* WORK REQUIRED:
Look below. Copy each line that has "computer" in it.
-----
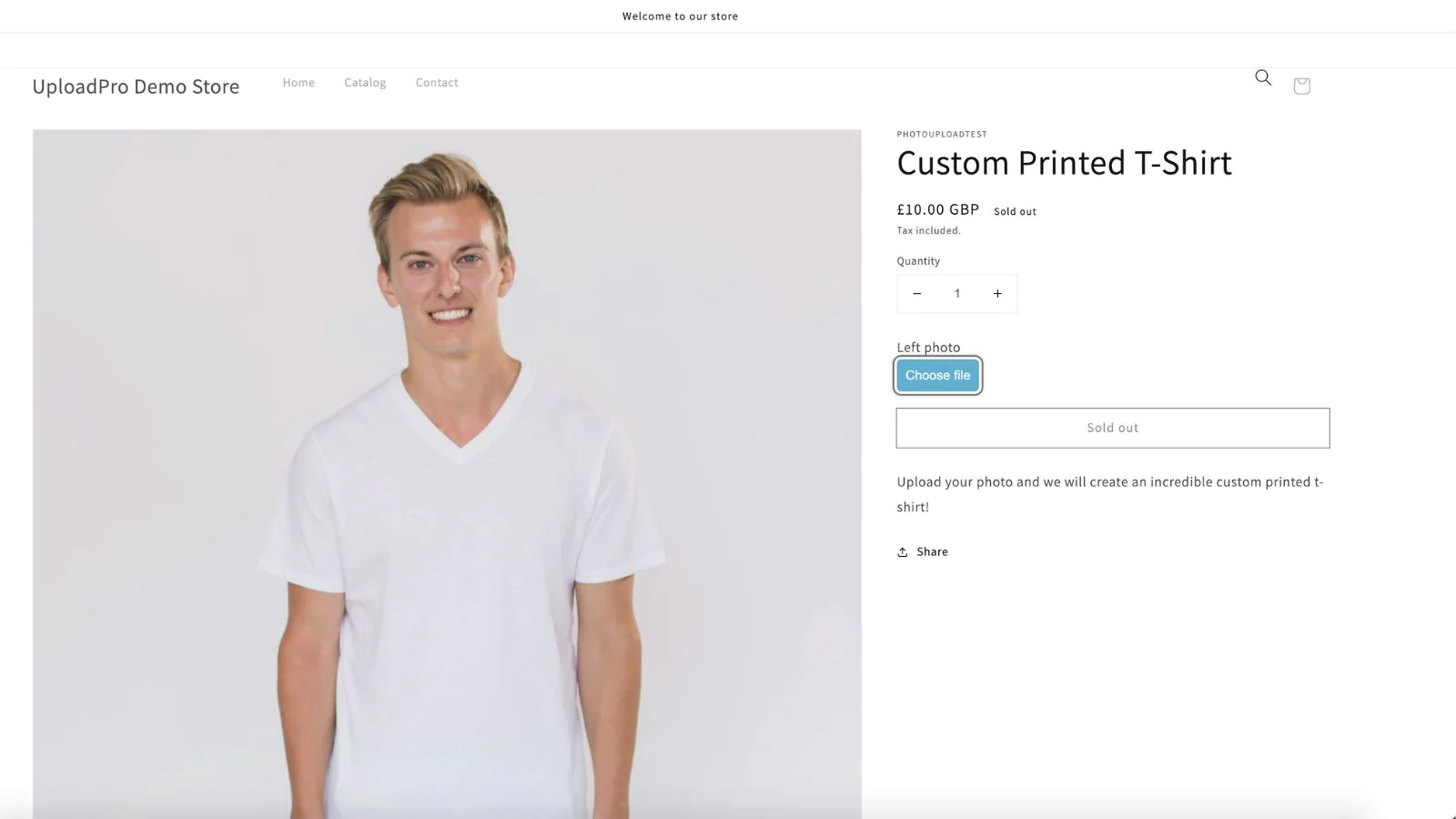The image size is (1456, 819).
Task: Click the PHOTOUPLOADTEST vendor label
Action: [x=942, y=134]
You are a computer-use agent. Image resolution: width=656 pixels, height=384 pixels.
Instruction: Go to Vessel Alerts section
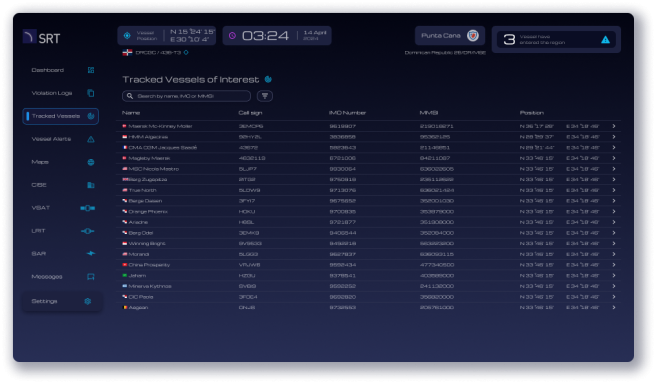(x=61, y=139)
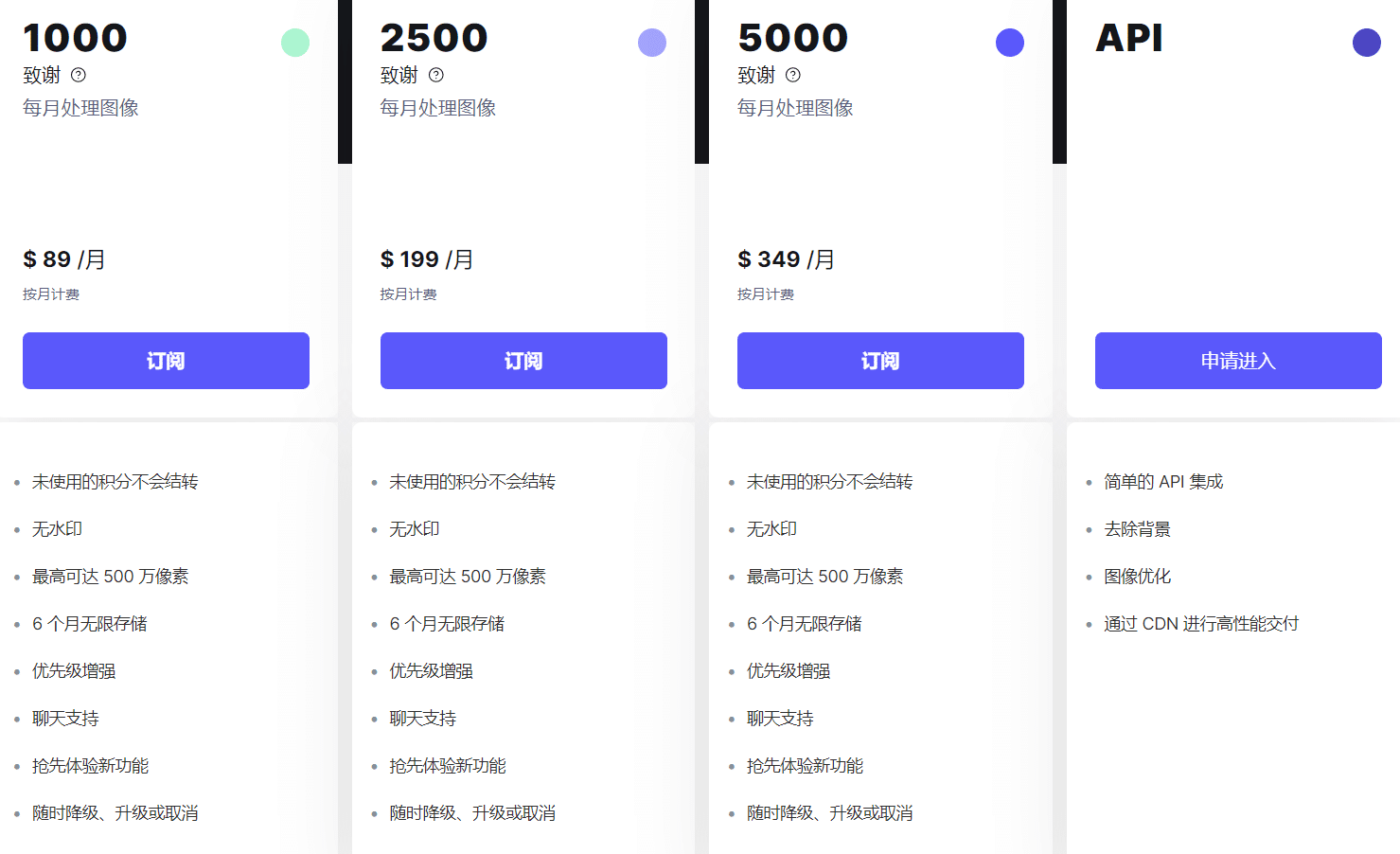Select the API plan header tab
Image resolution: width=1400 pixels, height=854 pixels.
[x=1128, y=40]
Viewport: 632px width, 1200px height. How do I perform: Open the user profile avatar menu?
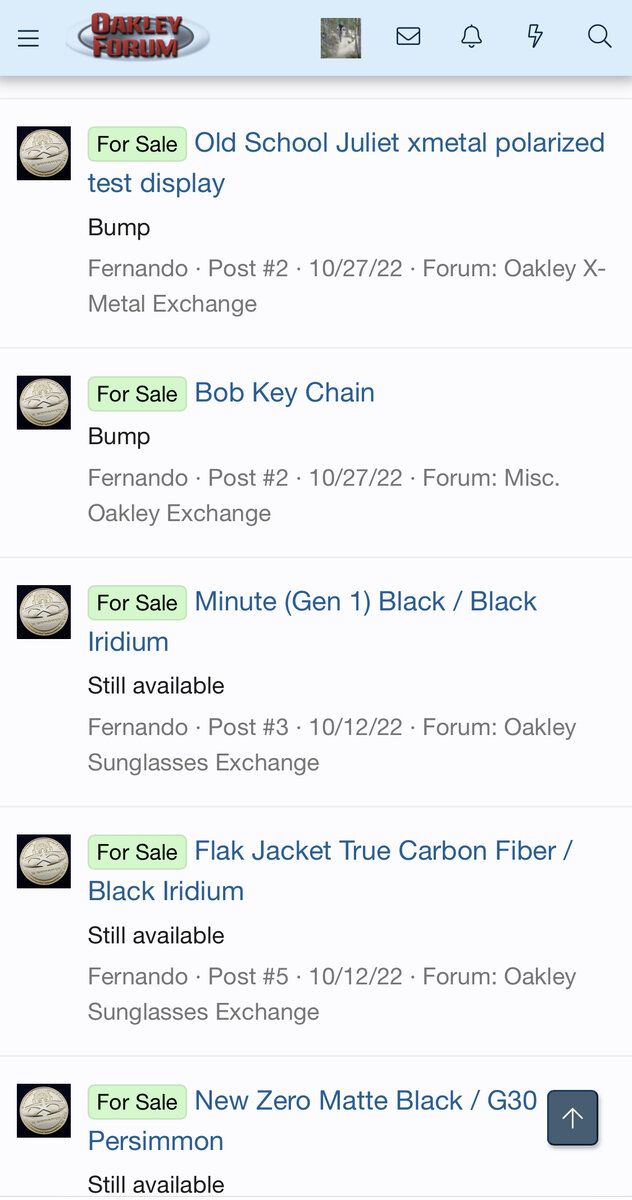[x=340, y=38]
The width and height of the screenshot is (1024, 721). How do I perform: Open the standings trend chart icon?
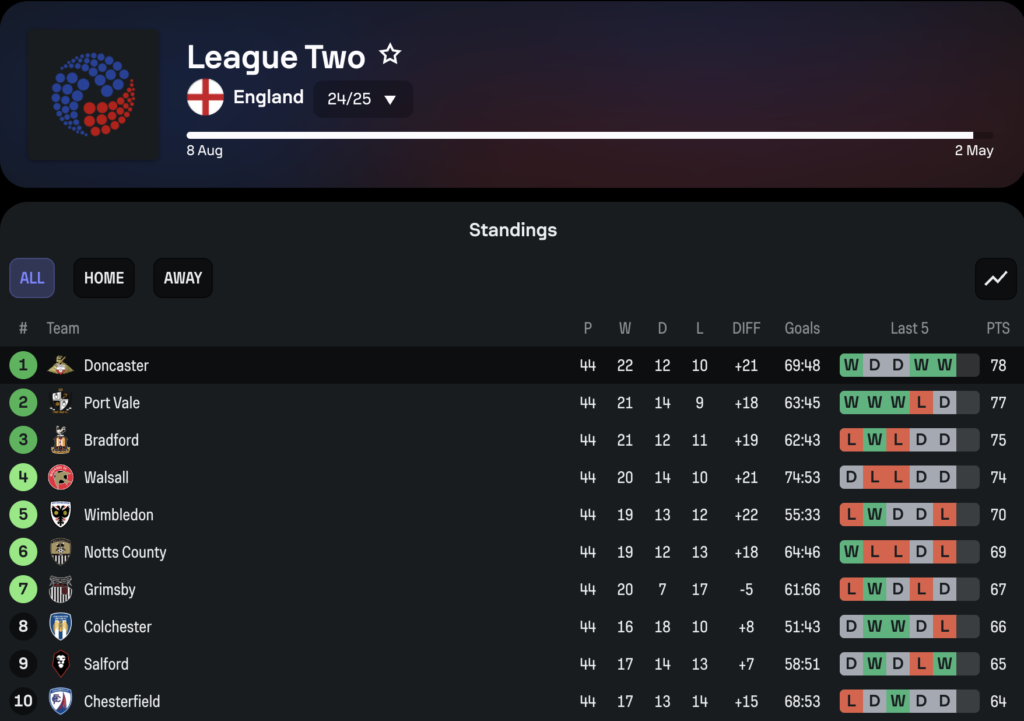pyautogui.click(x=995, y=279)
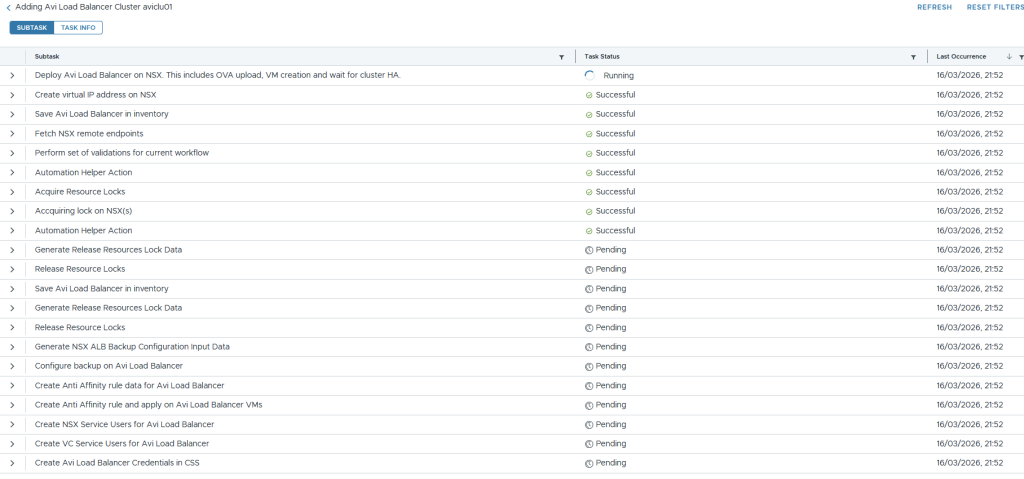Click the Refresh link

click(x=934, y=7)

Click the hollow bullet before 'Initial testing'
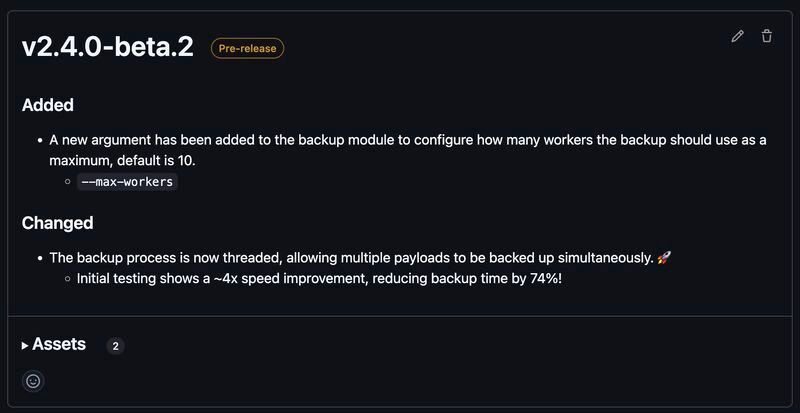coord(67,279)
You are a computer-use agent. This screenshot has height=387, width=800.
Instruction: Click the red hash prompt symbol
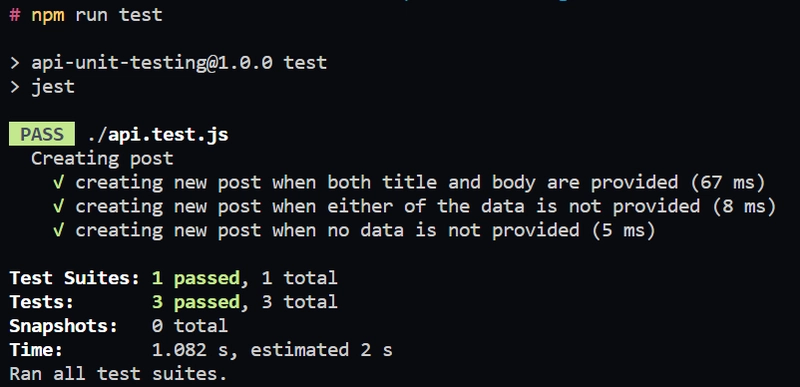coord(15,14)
-----
* RESPONSE TO THE EXERCISE:
You are a computer-use agent. Image resolution: width=656 pixels, height=384 pixels.
You are a computer-use agent. This screenshot has height=387, width=800.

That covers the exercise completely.